Wirtschaftsforum: Seit wann sind Sie in Ihrer Position, und worin sehen Sie Ihre Hauptaufgaben?

Matthias Steiner: Ich bin seit beinahe zwei Jahren Geschäftsführer der NGO. Zuvor war ich hier Co-Geschäftsführer. In meinem Bereich müssen sehr viele Dinge initiiert werden, um den gesetzlichen und technischen Anforderungen zu genügen. Es geht aber auch darum, sich strategisch auf die Anforderungen der Energiewende einzustellen. Die Herausforderung ist, mit knappen Ressourcen umzugehen. Bei uns kommen jedes Jahr 1.000 neue Gasanschlüsse hinzu, da sich viele Kunden vom Öl verabschieden. Jetzt denken wir darüber nach, wie Gas grüner werden kann und wie wir nachhaltiger agieren können. Dabei gilt es, eine Ausgewogenheit zwischen Nachhaltigkeit und wirtschaftlichem Erfolg herzustellen.

Wirtschaftsforum: Was treibt Sie persönlich in Ihrem Beruf an?

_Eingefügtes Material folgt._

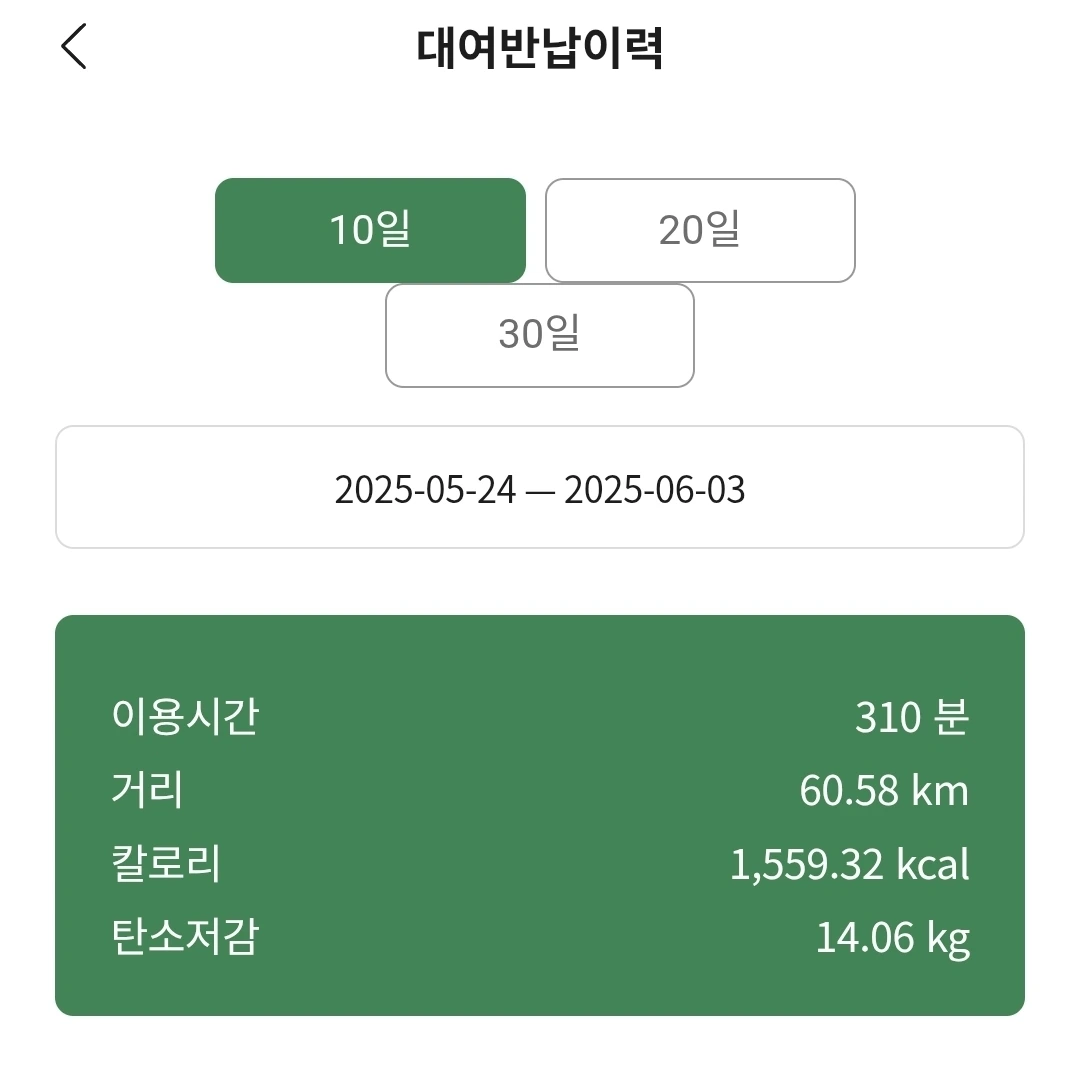Click the 대여반납이력 page title
This screenshot has height=1087, width=1080.
coord(539,48)
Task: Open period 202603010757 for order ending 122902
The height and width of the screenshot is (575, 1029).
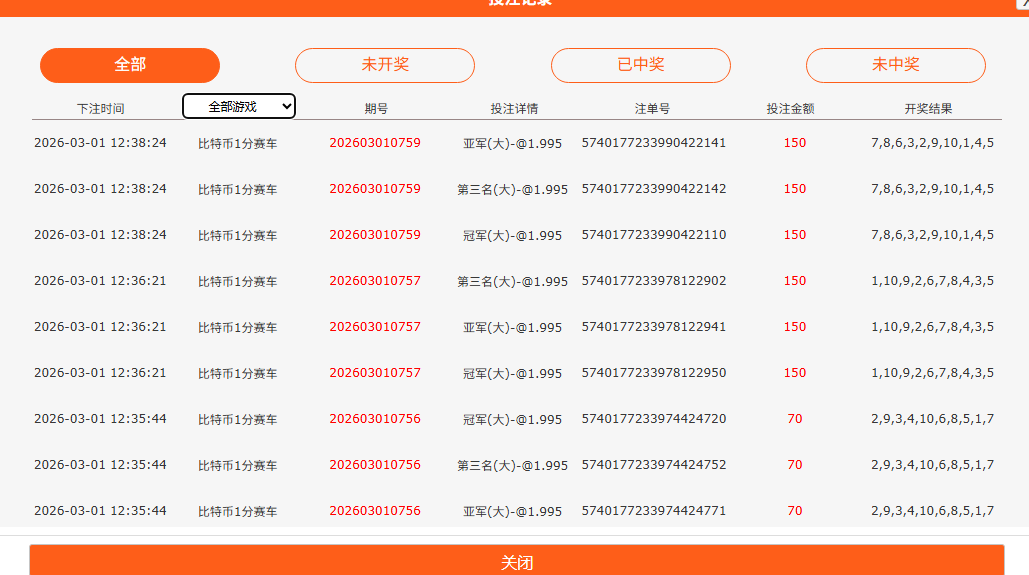Action: [x=375, y=281]
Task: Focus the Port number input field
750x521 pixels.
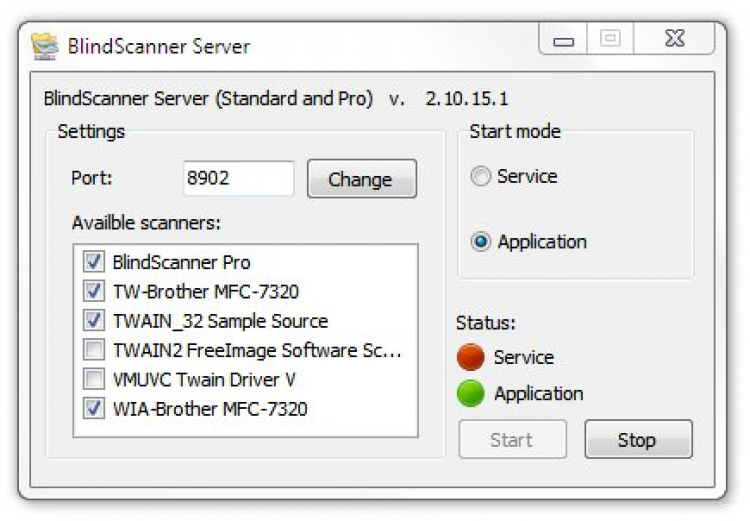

Matthias Steiner: Ohne die Energieversorgung liegt alles brach. Dafür zu sorgen, dass sie funktioniert, ist eine sehr sinnvolle Aufgabe, die mich extrem motiviert. Wir müssen jetzt dafür sorgen, dass wir die Anforderungen, die die Energiewende mit sich bringt, beherrschen und ihnen mit intelligenten Lösungen begegnen. Für die Zukunft wird es wichtig sein, langfristig Anreize zu schaffen, in Energienetze zu investieren und ein ausgewogenes Verhältnis zwischen Rendite und Versorgungsaufgabe zu finden.